Text to read -

****************

I would hope that no one sees these threads as 'argumentative', because they aren't intended to be.  I enjoy discussing theology and different doctrines, because I ALWAYS learn something new when I participate in them. It causes me to go back and read the bible and review things I have learned in the past, and someone always ends up showing me something I didn't know before. I may not agree with them, they may not agree with me, but I believe that it is always good to go back and read the scriptures and get familiar with it again.  To me, that's not an argument, as I am not trying to change anyone's mind... only to learn what others think about the subject.

Besides, I don't make this stuff up, I take everything I use from the Bible itself.  To 'argue' would be to argue with the Bible, not with me.  It is the interpretation, understanding or conception of the verses in the Bible that I like to discuss.

Hugs!
Kerri


----------



## SBG (Feb 16, 2006)

Dixie Dawg said:
			
		

> Hmmm..... it shouldn't be..... if the NT is the fulfilment of the OT, then it should be no problem to show where in the OT the foundation was laid...?    The OT stands by itself, but the NT does not, it needs the OT for support.  The OT does not need the NT for support,
> Hugs!
> Kerri



Your above comment is only valid if you look at the canon as two books...they are actually one. 



> so it should not be difficult to show where the ideas came from, IMHO of course



No offense intended, but when you can only use one portion of the Book to discuss something, it makes it difficult to discuss. 

Its like discussing the movie Castaway, and only talking about up until Tom Hanks got on the island. 

For the believer, it is easy to see how the Passover lamb was a picture of Christ' atoning sacrifice. It is also quite easy to see that Christ was the fulfillment of prophesy from the OT.

Just curious, if Christ is not the redemptor of mankind, what is/can be done now for atonement?


----------



## leroy (Feb 16, 2006)

Jesus was the sacrifice for all our sins past and present. If you only believe in the OT do you have a altar in your yard and do you go out to your goats and pick one and offer it up as a sacrifice for yours.


----------



## redwards (Feb 16, 2006)

*Anyone...Answers please*



			
				Dixie Dawg said:
			
		

> So... there was a statement made in the other thread that 'without the shedding of blood there is no remission of sins.'


What does the Hebrew word for "atonement" mean?




> 7 And the eyes of them both were opened, and they knew that they were naked; and they sewed fig leaves together, and made themselves aprons.....

****************

Information supplied -
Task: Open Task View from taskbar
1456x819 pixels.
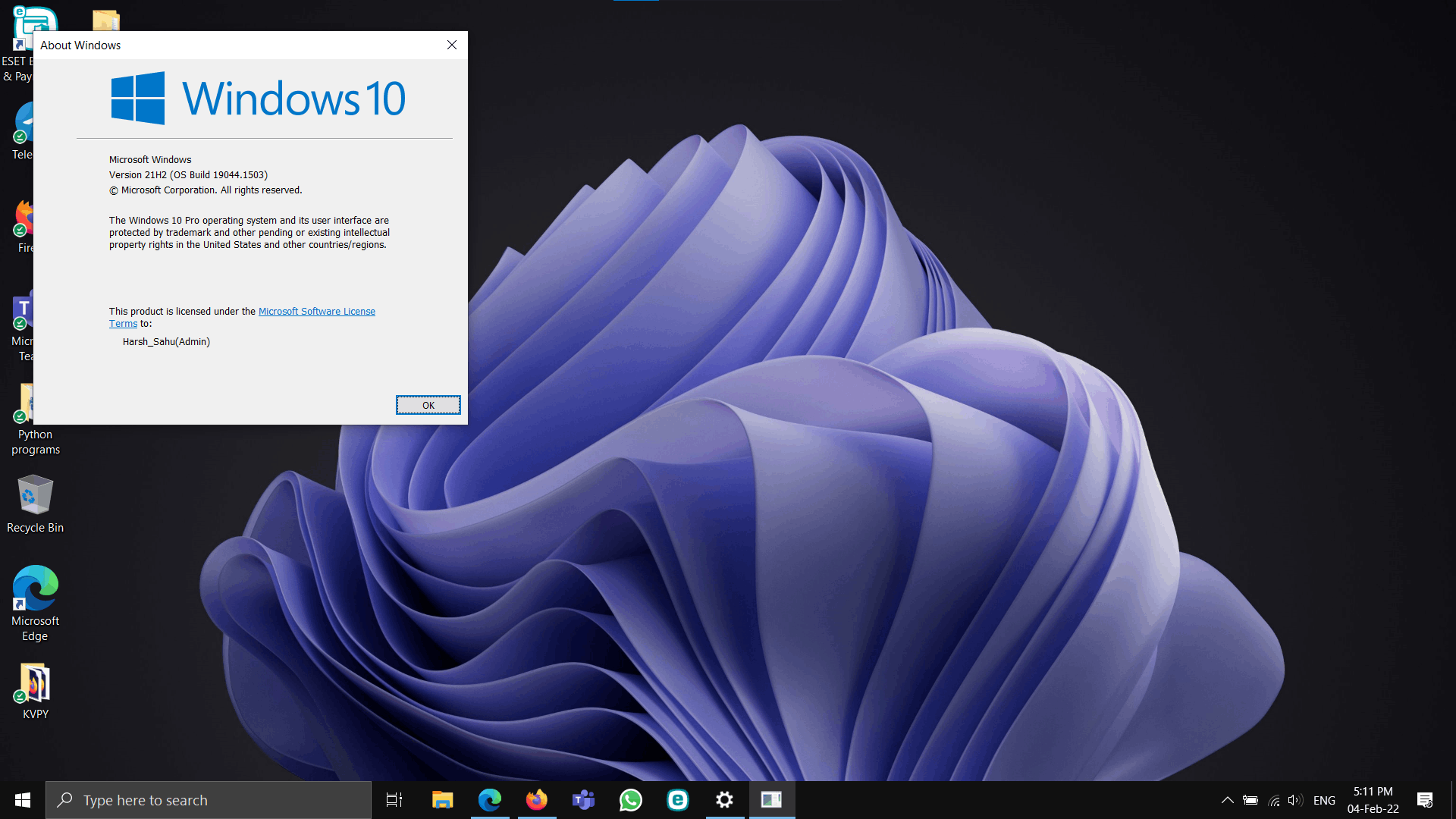Action: click(394, 799)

****************

Problem requirements - For each statement below, say yes or no to whether it agrees with the thread on interpreting the Bible, and support it with the deciding words of the thread, quoted exactly. (a) Kerri says the aim of these discussions is to change other people's minds. (b) SBG holds that the canon is actually one book, not two. (c) leroy says Jesus was the sacrifice only for past sins.

Result of the exercise -
(a) No: "I am not trying to change anyone's mind... only to learn what others think about the subject."
(b) Yes: "Your above comment is only valid if you look at the canon as two books...they are actually one."
(c) No: "Jesus was the sacrifice for all our sins past and present."